■ **ABOUT THIS EXERCISE**
Please transcribe every record below exactly as written.

■ **TASK INPUTS**
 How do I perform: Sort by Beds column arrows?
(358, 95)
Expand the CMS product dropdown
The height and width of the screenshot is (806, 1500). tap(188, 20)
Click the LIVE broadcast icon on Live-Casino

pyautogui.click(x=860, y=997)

■ **OUTPUT FOR THIS TASK**
 How do I perform: Sort by Beds column arrows?
(358, 95)
Expand the CMS product dropdown
The height and width of the screenshot is (806, 1500). tap(188, 20)
Click the LIVE broadcast icon on Live-Casino

pyautogui.click(x=860, y=997)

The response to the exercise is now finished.